**EXERCISE GOAL:** Every line holding the string "will" is to be copied from the entries below.

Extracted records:
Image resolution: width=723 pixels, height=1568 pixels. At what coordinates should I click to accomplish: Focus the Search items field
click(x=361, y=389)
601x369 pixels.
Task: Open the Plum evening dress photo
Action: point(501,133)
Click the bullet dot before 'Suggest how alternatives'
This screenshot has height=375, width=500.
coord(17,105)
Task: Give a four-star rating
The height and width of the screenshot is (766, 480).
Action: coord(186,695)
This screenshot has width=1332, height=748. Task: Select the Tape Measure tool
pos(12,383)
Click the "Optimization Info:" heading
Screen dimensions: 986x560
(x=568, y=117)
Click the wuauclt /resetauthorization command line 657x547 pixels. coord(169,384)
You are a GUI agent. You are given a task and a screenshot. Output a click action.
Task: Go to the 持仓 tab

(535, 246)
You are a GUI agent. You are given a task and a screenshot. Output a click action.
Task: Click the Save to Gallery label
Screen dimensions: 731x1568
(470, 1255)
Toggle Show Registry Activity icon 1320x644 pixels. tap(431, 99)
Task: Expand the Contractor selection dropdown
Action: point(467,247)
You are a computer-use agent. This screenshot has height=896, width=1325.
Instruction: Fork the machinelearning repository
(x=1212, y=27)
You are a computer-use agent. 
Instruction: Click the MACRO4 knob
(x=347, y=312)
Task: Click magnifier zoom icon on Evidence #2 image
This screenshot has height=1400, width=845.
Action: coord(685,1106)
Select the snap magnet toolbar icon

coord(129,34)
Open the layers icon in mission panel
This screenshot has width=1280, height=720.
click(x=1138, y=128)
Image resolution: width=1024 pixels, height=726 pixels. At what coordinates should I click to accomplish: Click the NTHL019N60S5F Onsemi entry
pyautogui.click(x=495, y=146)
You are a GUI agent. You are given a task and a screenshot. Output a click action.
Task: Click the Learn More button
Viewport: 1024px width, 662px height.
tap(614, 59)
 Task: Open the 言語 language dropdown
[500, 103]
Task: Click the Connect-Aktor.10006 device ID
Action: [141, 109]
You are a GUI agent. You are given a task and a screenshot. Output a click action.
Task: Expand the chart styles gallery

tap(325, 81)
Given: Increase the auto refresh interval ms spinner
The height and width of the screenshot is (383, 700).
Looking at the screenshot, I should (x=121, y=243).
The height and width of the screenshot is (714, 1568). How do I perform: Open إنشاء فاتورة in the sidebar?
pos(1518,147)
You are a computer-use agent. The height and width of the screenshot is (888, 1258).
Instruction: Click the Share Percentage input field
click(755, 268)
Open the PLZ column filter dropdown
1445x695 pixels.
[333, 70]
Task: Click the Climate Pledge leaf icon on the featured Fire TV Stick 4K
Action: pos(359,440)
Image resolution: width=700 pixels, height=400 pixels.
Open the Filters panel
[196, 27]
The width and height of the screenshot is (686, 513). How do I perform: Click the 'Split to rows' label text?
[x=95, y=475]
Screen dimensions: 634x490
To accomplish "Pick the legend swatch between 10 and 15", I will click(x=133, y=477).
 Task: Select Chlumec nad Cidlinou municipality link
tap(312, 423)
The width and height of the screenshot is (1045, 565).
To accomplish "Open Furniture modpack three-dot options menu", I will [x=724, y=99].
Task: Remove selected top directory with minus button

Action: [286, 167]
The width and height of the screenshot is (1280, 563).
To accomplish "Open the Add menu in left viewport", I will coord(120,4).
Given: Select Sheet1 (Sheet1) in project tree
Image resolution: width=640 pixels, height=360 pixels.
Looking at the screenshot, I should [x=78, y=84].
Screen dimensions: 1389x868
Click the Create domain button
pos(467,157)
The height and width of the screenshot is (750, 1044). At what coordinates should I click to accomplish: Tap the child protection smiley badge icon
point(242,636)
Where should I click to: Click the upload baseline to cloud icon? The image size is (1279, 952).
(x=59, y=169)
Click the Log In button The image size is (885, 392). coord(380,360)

**FINAL ANSWER:**
To accomplish "Pick the legend swatch between 10 and 15", I will click(x=133, y=477).
To accomplish "Open Furniture modpack three-dot options menu", I will [x=724, y=99].
To accomplish "Open the Add menu in left viewport", I will coord(120,4).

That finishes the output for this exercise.